W 1973 roku usłyszał o nim cały świat. W tym roku musieliśmy go pożegnać. 1 września zmarł Jerzy Szczakiel, pierwszy polski Indywidualny Mistrz Świata w Jeździe na Żużlu. Przez całe sportowe
życie był związany z Kolejarzem Opole, w którym karierę rozpoczął w 1967 roku.
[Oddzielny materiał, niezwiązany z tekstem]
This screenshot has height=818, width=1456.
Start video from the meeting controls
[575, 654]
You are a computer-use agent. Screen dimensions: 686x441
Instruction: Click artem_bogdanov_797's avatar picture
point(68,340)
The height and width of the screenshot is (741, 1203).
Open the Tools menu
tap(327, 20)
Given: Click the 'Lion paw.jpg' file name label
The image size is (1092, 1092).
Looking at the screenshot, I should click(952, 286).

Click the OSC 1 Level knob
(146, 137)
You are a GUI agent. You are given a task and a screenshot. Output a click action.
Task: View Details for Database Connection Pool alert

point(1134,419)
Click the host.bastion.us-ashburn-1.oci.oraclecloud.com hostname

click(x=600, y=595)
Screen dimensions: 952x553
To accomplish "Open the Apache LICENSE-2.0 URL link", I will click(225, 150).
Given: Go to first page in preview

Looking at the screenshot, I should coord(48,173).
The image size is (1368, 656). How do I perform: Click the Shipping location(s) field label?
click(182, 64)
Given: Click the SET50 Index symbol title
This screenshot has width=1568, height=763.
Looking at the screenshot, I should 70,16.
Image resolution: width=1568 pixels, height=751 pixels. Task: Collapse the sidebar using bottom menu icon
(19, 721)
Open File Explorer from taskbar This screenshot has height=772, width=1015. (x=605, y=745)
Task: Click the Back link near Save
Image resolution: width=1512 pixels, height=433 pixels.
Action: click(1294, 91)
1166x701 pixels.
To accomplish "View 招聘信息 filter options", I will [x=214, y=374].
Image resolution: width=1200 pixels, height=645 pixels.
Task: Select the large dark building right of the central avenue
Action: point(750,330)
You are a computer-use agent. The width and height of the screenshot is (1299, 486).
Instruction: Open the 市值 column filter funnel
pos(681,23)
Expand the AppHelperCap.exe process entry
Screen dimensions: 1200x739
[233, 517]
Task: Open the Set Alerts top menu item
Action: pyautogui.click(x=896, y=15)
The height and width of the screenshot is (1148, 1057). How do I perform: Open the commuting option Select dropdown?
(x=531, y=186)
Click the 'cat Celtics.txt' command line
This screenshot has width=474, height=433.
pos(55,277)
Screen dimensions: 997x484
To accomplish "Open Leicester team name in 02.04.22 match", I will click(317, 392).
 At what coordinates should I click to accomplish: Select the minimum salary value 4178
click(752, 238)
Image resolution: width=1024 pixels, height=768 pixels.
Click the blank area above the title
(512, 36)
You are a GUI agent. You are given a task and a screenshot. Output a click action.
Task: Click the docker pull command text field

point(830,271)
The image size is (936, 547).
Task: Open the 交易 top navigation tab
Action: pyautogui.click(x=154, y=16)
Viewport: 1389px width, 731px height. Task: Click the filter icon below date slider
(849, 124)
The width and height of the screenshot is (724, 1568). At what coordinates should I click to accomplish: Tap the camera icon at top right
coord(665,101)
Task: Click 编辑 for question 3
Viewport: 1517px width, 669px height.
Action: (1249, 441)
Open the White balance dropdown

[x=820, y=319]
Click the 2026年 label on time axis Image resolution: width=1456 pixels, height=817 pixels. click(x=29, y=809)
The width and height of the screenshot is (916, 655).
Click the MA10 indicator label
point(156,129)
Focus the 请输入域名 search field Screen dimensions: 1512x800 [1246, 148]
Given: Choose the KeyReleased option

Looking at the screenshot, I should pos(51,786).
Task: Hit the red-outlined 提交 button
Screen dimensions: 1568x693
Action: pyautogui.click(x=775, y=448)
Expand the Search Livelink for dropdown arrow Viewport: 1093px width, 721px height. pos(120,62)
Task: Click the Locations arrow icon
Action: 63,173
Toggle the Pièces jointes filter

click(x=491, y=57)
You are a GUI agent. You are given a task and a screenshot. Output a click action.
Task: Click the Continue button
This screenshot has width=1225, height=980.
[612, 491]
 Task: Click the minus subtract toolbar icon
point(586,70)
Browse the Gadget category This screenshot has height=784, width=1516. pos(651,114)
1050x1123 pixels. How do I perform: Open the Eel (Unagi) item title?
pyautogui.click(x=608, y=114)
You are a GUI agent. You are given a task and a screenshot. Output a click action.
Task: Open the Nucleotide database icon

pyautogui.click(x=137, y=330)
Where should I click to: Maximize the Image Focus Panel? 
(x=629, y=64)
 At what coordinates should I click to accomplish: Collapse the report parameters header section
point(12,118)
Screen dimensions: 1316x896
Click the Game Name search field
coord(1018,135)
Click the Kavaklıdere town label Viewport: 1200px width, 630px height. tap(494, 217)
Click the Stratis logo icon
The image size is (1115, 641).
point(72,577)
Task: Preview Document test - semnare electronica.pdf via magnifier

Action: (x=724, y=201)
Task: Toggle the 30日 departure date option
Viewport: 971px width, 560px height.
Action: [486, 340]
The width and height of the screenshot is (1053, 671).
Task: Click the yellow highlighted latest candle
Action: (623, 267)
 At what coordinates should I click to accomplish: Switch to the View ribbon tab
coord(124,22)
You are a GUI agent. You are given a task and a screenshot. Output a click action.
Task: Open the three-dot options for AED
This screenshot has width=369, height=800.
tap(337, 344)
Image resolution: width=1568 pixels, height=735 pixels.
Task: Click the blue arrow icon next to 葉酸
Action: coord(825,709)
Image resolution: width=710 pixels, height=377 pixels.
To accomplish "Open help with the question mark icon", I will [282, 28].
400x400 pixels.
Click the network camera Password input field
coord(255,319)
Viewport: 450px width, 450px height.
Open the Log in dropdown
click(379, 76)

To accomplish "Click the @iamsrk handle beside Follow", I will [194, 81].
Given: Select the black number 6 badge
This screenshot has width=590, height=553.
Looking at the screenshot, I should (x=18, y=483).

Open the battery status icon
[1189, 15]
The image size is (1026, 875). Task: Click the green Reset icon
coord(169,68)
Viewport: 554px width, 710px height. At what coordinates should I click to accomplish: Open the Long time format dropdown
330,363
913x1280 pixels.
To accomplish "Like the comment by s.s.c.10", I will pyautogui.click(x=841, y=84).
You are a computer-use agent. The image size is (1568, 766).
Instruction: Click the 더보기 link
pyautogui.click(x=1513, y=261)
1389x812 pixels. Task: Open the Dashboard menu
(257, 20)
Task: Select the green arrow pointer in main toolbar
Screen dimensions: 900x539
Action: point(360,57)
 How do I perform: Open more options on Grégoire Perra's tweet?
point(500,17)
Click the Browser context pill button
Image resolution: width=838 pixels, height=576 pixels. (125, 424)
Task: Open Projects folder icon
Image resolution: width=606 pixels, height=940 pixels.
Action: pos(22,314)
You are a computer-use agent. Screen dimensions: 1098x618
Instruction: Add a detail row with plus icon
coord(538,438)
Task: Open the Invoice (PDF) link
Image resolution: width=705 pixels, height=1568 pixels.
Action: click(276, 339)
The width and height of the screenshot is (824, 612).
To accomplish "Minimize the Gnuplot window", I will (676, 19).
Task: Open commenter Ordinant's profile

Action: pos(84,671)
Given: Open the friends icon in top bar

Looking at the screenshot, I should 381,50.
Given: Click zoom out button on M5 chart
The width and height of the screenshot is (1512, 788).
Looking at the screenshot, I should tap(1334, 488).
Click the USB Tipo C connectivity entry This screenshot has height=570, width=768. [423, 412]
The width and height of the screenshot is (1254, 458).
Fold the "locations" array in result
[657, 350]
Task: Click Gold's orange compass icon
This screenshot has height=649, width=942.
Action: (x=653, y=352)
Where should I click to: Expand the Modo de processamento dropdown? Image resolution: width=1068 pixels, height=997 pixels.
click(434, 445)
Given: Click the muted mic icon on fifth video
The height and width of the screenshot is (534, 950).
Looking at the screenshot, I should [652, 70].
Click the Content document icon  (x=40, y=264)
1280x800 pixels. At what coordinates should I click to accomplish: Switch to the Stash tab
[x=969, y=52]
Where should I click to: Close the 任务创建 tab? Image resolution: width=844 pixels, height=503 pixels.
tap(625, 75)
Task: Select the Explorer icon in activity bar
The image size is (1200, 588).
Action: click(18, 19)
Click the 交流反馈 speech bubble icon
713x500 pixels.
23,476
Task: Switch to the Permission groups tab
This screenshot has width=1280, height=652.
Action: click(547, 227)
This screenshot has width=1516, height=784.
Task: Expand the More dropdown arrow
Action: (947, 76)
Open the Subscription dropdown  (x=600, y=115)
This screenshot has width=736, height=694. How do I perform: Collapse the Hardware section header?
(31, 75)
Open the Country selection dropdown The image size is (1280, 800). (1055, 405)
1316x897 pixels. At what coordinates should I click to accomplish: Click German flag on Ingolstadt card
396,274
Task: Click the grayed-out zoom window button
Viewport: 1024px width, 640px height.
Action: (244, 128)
– Będzie brakowało na stadionie człowieka, który, tak naprawdę, wie, co to jest żużel od początku do końca – wspomina Mistrza Świata Janusz Stepek, wieloletni spiker Kolejarza – Jerzy Szczakiel nie był zbyt wylewny w swoich uczuciach i odczuciach, ale zawsze, jeżeli ktoś go zagadnął, zawsze się zatrzymał, odpowiedział na pytania. Był to człowiek, na którego opolski sport żużlowy zawsze mógł liczyć.
– Jerzy Szczakiel nigdy nie wyrażał się niepochlebnie o kimkolwiek – mówi Henryk Malisz, znawca opolskiego speedway’a. – Czy to koniec jakiejś epoki opolskiego Kolejarza? pewnie tak. Być może to jest też koniec pewnej epoki polskiego żużla.
Wybitny zawodnik zmarł w wieku 71 lat, dzień przed 47. rocznicą swojego triumfu na stadionie Śląskim w Chorzowie. Przegrał walkę z chorobą.